Consistent with the government's election platform, any new consumer products safety legislation is likely to prohibit Canadians from importing, manufacturing, advertising or selling consumer products that are identified as posing a danger to human health or safety. There likely will be mandatory recall provisions empowering the government to prohibit in Canada the importation, manufacture, advertisement or sale of products that pose health or safety risks to consumers. The legislation may also require those who sell consumer products in Canada to advise the government of any deaths, injuries, serious adverse effects or recalls occurring in Canada and abroad related to the product. These obligations could be onerous for importers, manufacturers and distributors as they will essentially be required to continuously monitor the products they sell, both in Canada and elsewhere in the world.

Under the previously introduced legislation, the Minister of Health was given the power to order importers and Canadian manufacturers to conduct testing on consumer products and to provide documents, within a pre-determined time-frame, containing the results of such tests. These burdensome obligations may resurface in the new legislation. Considering that international suppliers may not be required to comply with equivalent standards in their home country, there is no guarantee that such information or records even exist.

Any new legislation is likely to impose steep penalties on importers and manufacturers who knowingly expose Canadians to danger, as well as on directors, officers, or agents who have directed, authorized or acquiesced in such corporate activity.

COMMENTARY

Given the level of criticism in the marketplace on Chinese imports in light of recent recalls, it is important that Chinese suppliers understand the responsibilities the new legislation may impose on Canadian importers.
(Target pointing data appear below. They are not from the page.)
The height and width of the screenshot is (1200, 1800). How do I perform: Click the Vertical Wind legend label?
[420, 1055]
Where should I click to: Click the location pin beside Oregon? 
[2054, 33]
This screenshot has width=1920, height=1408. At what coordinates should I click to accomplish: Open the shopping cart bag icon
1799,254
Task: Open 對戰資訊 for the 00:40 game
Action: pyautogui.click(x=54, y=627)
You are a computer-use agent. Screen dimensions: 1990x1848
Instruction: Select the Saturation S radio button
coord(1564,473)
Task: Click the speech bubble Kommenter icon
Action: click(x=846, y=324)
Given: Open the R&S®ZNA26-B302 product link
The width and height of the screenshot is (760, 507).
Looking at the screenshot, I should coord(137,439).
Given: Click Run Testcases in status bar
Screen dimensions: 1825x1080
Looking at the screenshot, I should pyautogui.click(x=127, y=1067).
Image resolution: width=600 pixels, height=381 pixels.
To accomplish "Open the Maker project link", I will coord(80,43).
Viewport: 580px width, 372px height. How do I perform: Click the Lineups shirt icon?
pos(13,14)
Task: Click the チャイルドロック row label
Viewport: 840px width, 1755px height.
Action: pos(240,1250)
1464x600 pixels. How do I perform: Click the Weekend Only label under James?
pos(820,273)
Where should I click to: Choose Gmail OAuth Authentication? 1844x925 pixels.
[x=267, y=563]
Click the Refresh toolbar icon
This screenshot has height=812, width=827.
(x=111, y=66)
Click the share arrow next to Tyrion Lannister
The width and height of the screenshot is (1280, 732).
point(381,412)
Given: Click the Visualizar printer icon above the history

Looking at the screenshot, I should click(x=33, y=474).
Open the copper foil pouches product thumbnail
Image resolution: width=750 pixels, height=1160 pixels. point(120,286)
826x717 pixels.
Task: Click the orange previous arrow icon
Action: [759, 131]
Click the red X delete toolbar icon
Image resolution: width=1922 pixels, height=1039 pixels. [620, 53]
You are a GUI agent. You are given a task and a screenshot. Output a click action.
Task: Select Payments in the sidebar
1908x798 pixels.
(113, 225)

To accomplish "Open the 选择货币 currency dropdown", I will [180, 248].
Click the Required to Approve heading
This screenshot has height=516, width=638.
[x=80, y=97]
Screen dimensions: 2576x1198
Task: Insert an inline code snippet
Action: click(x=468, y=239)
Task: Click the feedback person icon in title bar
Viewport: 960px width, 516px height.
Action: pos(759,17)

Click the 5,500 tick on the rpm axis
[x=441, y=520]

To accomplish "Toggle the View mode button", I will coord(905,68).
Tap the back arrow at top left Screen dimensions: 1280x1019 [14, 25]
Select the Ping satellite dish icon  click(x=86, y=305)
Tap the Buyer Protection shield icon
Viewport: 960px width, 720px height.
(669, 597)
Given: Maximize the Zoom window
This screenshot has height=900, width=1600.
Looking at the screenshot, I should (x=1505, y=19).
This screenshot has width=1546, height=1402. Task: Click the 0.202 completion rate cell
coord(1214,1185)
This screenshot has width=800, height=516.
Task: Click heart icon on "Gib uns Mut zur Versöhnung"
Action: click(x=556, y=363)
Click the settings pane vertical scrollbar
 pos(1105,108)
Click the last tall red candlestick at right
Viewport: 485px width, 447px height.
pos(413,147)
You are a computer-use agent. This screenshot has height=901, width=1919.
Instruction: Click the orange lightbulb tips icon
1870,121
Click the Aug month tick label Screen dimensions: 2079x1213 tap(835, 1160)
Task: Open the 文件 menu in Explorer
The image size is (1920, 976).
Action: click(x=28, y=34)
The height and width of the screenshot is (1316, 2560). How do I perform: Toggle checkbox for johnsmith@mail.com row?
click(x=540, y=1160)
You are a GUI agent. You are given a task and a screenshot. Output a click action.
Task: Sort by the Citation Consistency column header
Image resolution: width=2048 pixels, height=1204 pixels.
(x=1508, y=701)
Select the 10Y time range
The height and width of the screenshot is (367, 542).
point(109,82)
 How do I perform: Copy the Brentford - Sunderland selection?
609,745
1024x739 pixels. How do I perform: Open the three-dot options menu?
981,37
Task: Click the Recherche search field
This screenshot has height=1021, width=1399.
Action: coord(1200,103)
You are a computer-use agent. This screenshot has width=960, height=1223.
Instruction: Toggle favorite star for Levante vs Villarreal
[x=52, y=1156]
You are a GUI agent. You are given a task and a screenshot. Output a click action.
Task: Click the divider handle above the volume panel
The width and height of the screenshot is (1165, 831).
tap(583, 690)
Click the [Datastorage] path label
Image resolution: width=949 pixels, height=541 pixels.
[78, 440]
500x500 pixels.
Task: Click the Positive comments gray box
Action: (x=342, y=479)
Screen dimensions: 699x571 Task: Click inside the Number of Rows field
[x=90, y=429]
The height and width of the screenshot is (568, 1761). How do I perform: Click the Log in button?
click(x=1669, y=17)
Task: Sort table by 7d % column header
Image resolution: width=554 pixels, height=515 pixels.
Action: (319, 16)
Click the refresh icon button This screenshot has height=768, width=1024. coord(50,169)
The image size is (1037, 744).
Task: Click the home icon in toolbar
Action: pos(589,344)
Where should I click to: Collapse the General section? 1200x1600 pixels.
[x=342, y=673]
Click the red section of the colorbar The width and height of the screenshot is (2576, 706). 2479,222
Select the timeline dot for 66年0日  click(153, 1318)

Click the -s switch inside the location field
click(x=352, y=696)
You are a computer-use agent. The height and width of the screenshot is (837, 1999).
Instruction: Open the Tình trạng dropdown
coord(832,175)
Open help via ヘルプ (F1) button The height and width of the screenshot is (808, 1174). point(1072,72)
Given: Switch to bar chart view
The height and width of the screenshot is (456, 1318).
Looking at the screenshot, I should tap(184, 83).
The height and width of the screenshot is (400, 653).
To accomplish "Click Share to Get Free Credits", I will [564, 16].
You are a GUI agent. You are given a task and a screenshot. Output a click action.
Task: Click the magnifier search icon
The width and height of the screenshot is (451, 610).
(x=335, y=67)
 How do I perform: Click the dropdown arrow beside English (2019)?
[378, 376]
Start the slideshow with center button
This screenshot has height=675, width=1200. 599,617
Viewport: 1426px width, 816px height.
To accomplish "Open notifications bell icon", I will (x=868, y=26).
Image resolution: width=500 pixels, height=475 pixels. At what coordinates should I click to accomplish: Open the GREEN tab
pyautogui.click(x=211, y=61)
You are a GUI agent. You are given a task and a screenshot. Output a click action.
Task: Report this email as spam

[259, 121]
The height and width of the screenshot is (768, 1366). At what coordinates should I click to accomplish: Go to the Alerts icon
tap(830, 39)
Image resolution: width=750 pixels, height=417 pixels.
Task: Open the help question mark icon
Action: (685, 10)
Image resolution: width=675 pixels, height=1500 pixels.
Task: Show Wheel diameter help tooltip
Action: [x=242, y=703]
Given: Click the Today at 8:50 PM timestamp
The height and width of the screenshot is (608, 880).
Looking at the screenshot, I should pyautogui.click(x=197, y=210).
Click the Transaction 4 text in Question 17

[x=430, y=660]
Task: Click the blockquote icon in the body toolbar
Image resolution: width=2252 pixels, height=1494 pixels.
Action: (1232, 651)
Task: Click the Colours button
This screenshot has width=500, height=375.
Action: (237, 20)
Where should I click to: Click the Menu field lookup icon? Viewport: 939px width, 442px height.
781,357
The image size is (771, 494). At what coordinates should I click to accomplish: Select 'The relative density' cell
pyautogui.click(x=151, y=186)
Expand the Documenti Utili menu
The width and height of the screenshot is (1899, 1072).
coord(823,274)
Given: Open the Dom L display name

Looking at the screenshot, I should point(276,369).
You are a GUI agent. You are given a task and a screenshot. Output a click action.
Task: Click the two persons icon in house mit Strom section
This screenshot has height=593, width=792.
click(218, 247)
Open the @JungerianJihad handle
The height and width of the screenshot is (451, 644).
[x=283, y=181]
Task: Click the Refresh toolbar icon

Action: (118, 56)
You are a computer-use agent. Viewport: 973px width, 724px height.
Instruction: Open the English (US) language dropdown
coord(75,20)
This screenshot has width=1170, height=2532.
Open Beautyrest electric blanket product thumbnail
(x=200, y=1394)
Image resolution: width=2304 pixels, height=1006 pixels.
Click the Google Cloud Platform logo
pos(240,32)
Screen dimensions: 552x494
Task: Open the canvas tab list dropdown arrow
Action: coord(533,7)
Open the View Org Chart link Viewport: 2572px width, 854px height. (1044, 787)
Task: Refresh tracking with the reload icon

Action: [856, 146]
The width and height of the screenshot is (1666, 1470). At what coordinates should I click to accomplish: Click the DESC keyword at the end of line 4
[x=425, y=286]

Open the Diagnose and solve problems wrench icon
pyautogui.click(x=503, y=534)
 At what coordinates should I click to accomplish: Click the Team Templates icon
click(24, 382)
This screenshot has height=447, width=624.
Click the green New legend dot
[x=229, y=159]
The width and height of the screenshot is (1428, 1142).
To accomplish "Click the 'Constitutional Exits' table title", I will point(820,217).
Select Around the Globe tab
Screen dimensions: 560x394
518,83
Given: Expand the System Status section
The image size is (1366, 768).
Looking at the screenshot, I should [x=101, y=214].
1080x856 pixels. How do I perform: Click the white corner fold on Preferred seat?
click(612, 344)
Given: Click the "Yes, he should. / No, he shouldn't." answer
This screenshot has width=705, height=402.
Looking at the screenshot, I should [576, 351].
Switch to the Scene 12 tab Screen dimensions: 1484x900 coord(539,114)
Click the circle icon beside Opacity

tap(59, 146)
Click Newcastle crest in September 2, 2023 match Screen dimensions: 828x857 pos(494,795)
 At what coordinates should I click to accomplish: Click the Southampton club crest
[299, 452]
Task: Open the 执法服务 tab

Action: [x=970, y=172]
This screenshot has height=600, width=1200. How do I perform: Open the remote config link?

Prudent Chinese suppliers may want to consider reviewing their safety testing procedures and consider engaging in increased safety information-sharing with Canadian importers if they have not already done so. Providing Canadian importers with documentation regarding safety testing and informing them of any product recalls will not only help to shield their Canadian importers from liability, but it may help maintain and strengthen existing business relationships.

The content of this article is intended to provide a general guide to the subject matter. Specialist advice should be sought about your specific circumstances.